The Orange County Register says the desperate government of the state of California is borrowing $313 million from the state’s disability insurance trust fund to make an annual interest payment on a federal loan for unemployment benefits.
The move highlights the importance of owning adequate private group and individual disability insurance — and the risks involved with letting government agencies build up trust funds for worthy causes.
Despite the naysayers, I think government agencies can be effective operations that get imporant tasks done well and efficiently.
Maybe General Electric could have won World War II or gotten to the Moon more cost-effectively on its own, but the U.S. military and NASA ended up achieving their goals pretty well, all things considered.
But government agencies also may face changing conditions, hard times and some of the kinds of tough choices individuals and employers might face in their own lives.

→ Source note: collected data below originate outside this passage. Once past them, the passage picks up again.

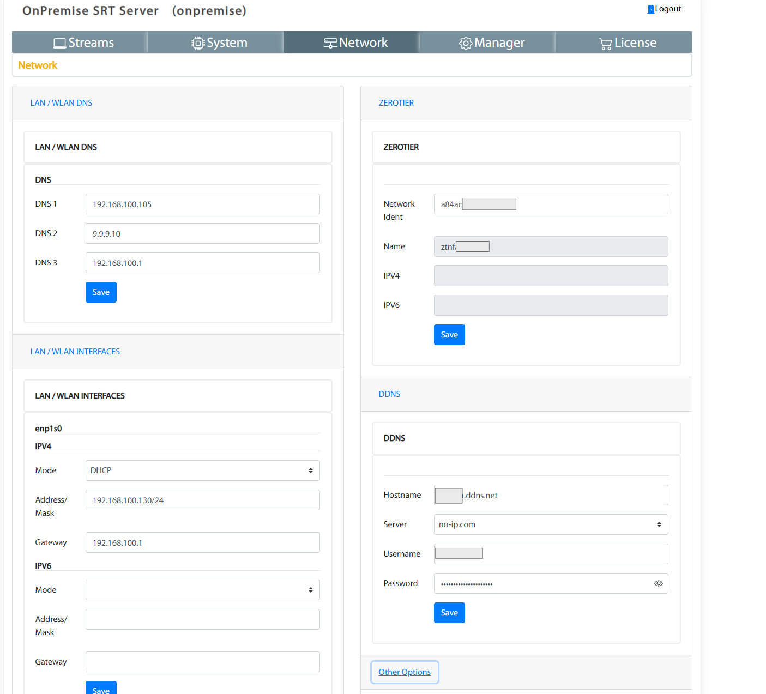
Task: Expand the IPV6 Mode dropdown
Action: [202, 589]
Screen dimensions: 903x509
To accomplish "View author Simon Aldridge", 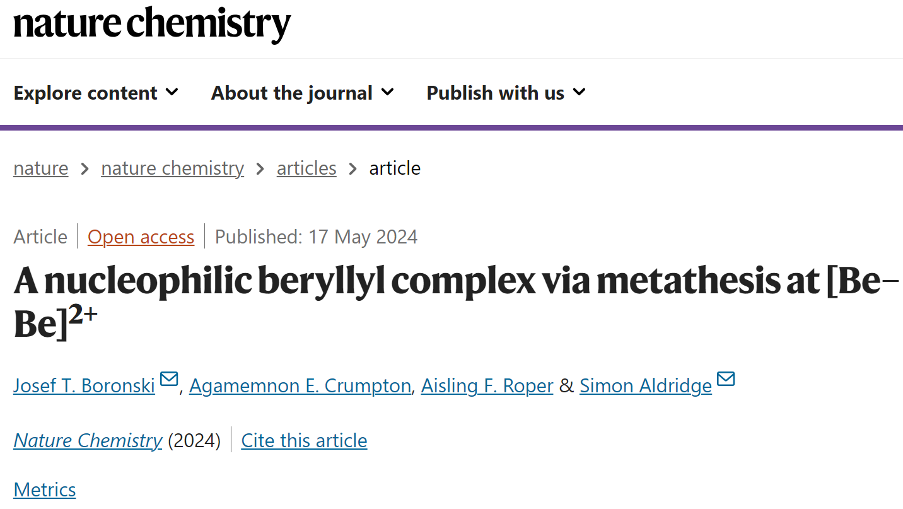I will coord(646,385).
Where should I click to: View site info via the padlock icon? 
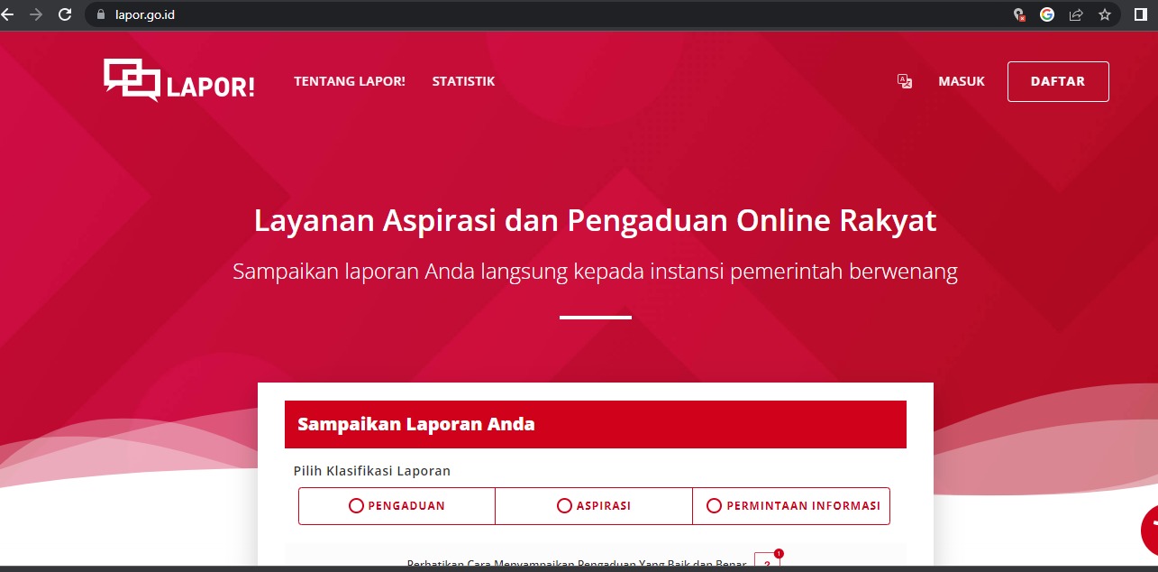(x=100, y=14)
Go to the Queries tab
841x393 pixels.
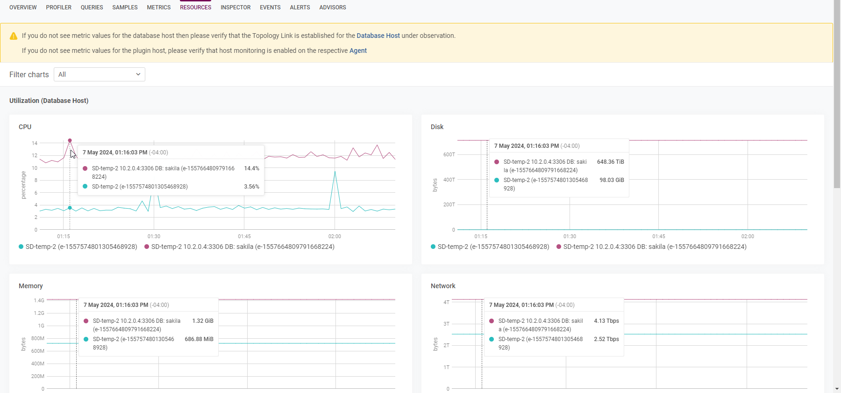click(92, 7)
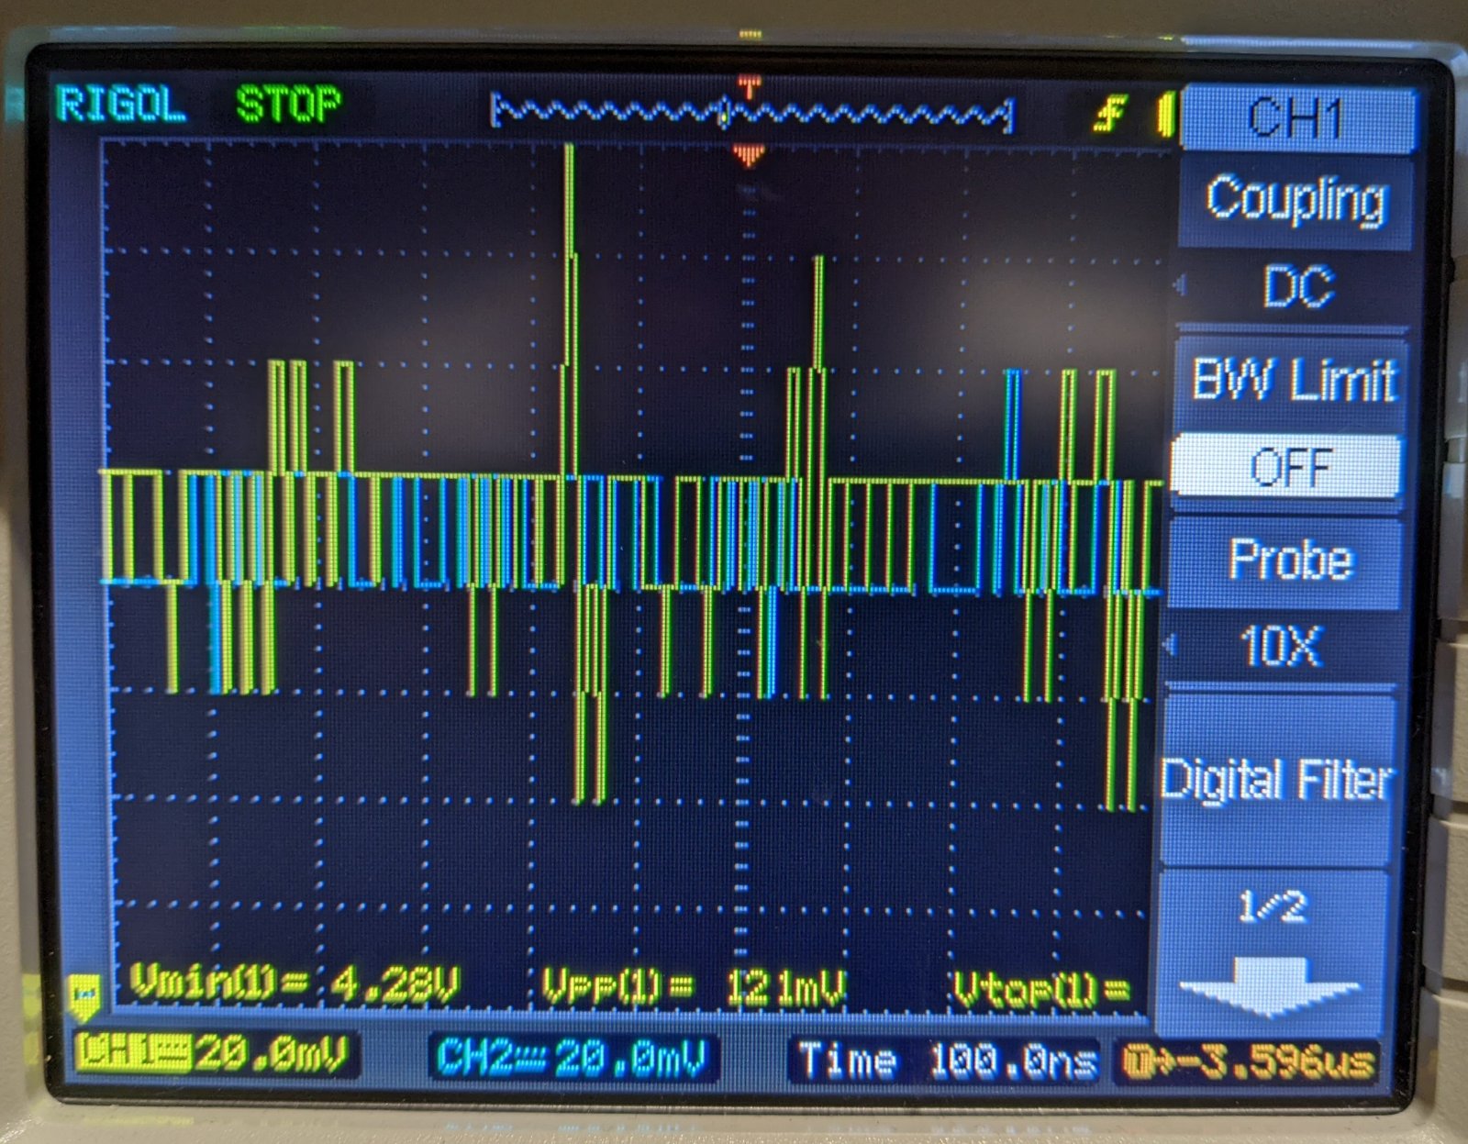Expand the 1/2 menu page indicator
Viewport: 1468px width, 1144px height.
pyautogui.click(x=1272, y=907)
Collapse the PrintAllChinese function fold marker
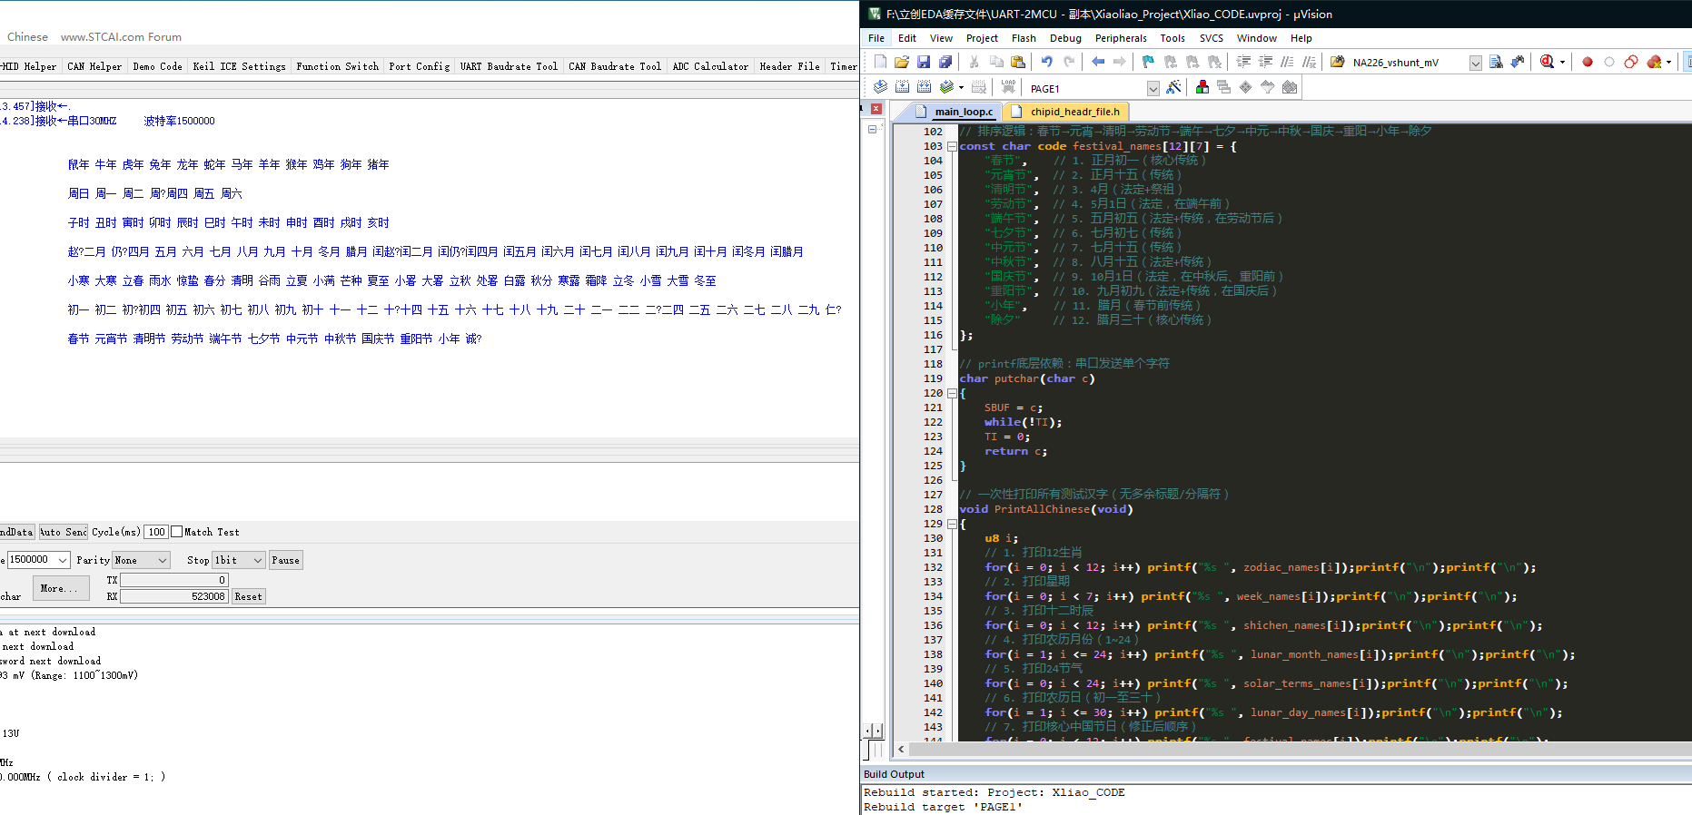Image resolution: width=1692 pixels, height=815 pixels. (952, 524)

The difference is that individuals and employers can make smart, dumb or necessary but wretched decisions on their own, for their own reasons, with their own money.
Government officials may make those kinds of choices with money they compelled taxpayers to pay, even though the government never mentioned that possibility when the program was created or the tax money was paid.
As I write this, we still don’t know if the U.S. Supreme Court thinks Congress can make Americans buy and/or eat broccoli, but it clearly thinks that state governments can make workers pay payroll taxes.
California is in a terrible situation, and people who’ve been unemployed for months are in a terrible situation.